**Task description:** What you return must be exactly the lines running from the one with "Click the Project Name filter funnel icon" to the end of the data below, inclusive, and nothing more.
——————
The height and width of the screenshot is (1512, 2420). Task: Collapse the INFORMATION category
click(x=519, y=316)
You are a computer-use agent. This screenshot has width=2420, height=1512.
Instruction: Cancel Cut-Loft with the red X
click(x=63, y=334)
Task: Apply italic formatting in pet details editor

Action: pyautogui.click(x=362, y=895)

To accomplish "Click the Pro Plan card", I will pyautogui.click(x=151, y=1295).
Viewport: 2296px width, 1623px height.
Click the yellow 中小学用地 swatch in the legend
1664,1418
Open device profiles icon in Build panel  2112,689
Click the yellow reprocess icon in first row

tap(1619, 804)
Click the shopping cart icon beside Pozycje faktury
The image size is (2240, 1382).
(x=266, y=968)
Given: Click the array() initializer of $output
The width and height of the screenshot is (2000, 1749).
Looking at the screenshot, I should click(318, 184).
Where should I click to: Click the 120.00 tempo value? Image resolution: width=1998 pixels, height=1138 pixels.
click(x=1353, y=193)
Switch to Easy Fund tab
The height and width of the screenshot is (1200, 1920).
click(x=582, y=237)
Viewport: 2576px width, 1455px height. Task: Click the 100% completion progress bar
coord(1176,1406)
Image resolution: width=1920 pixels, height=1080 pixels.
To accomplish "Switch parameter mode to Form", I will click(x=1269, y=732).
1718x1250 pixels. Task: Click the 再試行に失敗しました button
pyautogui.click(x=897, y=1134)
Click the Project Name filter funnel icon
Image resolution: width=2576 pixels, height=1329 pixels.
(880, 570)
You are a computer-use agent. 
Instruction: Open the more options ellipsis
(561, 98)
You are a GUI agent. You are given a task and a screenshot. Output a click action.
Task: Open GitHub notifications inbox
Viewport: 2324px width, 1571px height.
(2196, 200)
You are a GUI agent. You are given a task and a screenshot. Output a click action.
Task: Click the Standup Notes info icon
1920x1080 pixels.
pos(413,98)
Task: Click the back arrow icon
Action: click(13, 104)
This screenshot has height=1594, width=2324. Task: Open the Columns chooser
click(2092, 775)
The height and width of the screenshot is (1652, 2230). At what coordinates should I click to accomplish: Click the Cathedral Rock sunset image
——————
**Solution below:**
Click the Project Name filter funnel icon
Image resolution: width=2576 pixels, height=1329 pixels.
(880, 570)
You are a computer-use agent. 
Instruction: Open the more options ellipsis
(561, 98)
You are a GUI agent. You are given a task and a screenshot. Output a click action.
Task: Open GitHub notifications inbox
Viewport: 2324px width, 1571px height.
(2196, 200)
You are a GUI agent. You are given a task and a screenshot. Output a click action.
Task: Click the Standup Notes info icon
1920x1080 pixels.
pos(413,98)
Task: Click the back arrow icon
Action: click(13, 104)
This screenshot has height=1594, width=2324. Task: Open the Columns chooser
click(2092, 775)
The height and width of the screenshot is (1652, 2230). At what coordinates should I click to accomplish: Click the Cathedral Rock sunset image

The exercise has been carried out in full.